* Given problem 1 *
Name every court case the passage below on conspiracy pleading refers to by name.
* Given problem 2 *
Pick up the passage below on conspiracy pleading in the Burgess and Davis cases and continue it from its final sentence.

* Given text *
-----
The U.S. District Court for the District of Maryland applied this same standard but reached a different result in Burgess, 2016 WL 795975, at *3-4. In Burgess, a group of police defendants moved to dismiss a plaintiff's § 1983 claim of conspiracy to deprive him of his constitutional rights. Id. The police officers in Burgess challenged the sufficiency of the plaintiff's complaint due to the plaintiff's use of “group pleading,” which they argued rendered the complaint “legally insufficient” as a matter of law. Id. at *6, *10. The police officers argued that, by referring to all the defendants-including the police officers- collectively in a single group throughout the complaint, the plaintiff “prevent[ed] the individual officers from determining the precise scope of the charges against them.” Id. at *10. Rejecting the police officers' argument, the Burgess court explained that the pleading standard under Twombly and Iqbal did not “demand that a plaintiff possess full and complete knowledge of the defendants' alleged actions[;] [r]ather, a plaintiff need only submit facts sufficient to plead a plausible claim for relief.” Id. The court emphasized that the complaint did allege specific facts indicative of a conspiracy, and that the plaintiff's conspiracy allegations were intentionally directed at the group of named defendants-rather than a speculative “shotgun” tactic to name every individual who could possibly have been involved. Id. In this context, the Burgess court stated that “it is the very purpose of discovery to establish the presence or absence of facts with which the plaintiff intends to prove his claim.” Id. (emphasis in original). The Burgess court concluded that, “[a]t this early stage in the litigation, [the plaintiff's] allegations regarding the [defendant police officers] are sufficient.” Id. Accordingly, the police officers' motion to dismiss was denied.
While the Davis and Burgess courts reached different rulings, they are not inconsistent with one another; rather, they delineate the line between sufficient and deficient conspiracy allegations in this context. The Davis court found that the plaintiff's complaint was insufficient because the plaintiff broadly alleged that a conspiracy to violate the plaintiff's rights existed, without also identifying any specific conduct that could form the basis for the conspiracy. The Burgess plaintiff, on the other hand, did allege specific facts that could form the basis for the conspiracy. It was clear from the complaints in both Davis and Burgess that the plaintiffs lacked knowledge about all the co-conspirator-defendants' precise actions, but the Burgess plaintiff's specifical factual allegations of overt acts in furtherance of the conspiracy was detailed enough for the defendants to determine the precise scope of the charges against them.
-----
* Provided data *
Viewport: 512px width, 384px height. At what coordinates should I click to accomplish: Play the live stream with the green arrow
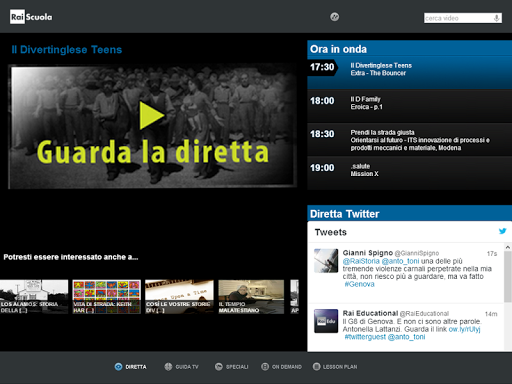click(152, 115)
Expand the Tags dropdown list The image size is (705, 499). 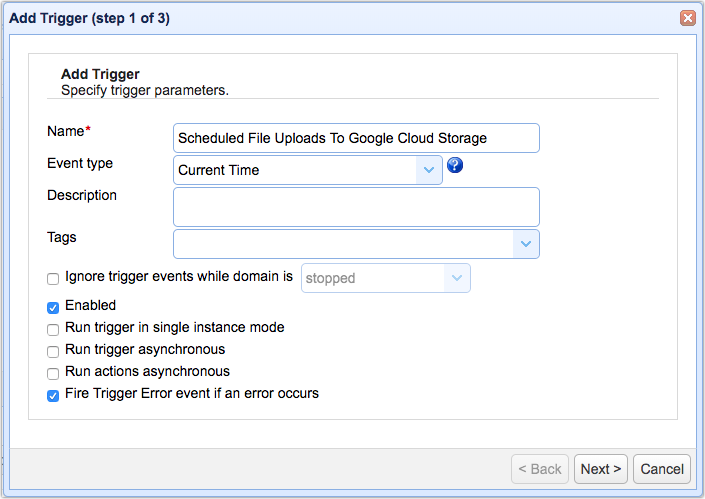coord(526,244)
-----
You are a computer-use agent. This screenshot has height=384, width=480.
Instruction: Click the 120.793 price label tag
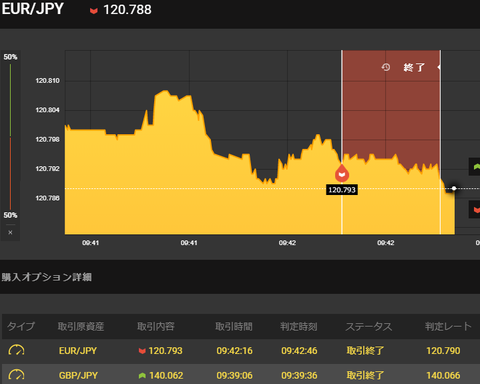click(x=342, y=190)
-----
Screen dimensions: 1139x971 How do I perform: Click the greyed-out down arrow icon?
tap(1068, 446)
-----
* Result 1 *
Burgess, Twombly, Iqbal, Davis

* Result 2 *
While it is a close call, Plaintiff's Amended Complaint in the case sub judice is more akin to that in Burgess. Unlike the Davis complaint-which only made a conclusory assertion that there was a “cover-up” conspiracy, without any supporting factual allegations indicative of a cover-up-here, Plaintiff's Amended Complaint specifically alleged facts that could form the basis for the alleged conspiracy to “file for a personal safety order,” and then to bring about Plaintiff's arrest “over a ‘sham' criminal charge of violating a personal safety order,” without probable cause, “in [a] ‘retaliation plot' conjured up by the named Defendants” in response to Plaintiff's “First Amendment protected activities.” Like the Burgess plaintiff, in the instant matter Plaintiff lacks full and complete knowledge of each Defendant's specific actions at this early stage of the litigation, but his Amended Complaint was detailed and specific enough to notify the Defendants that they are alleged to have shared a conspiratorial objective-to file for a personal safety order against Plaintiff, and then to bring about Plaintiff's arrest over a sham criminal charge of violating the order-and that there was at least one overt act in furtherance of the conspiracy-Officer Looney's submission of a false criminal complaint to the Kanawha County Magistrate. (See ECF No. 53 at 6.) The undersigned FINDS that these allegations state a plausible claim for relief under § 1983 and are sufficient for the Defendants to determine the precise scope of the charges against them.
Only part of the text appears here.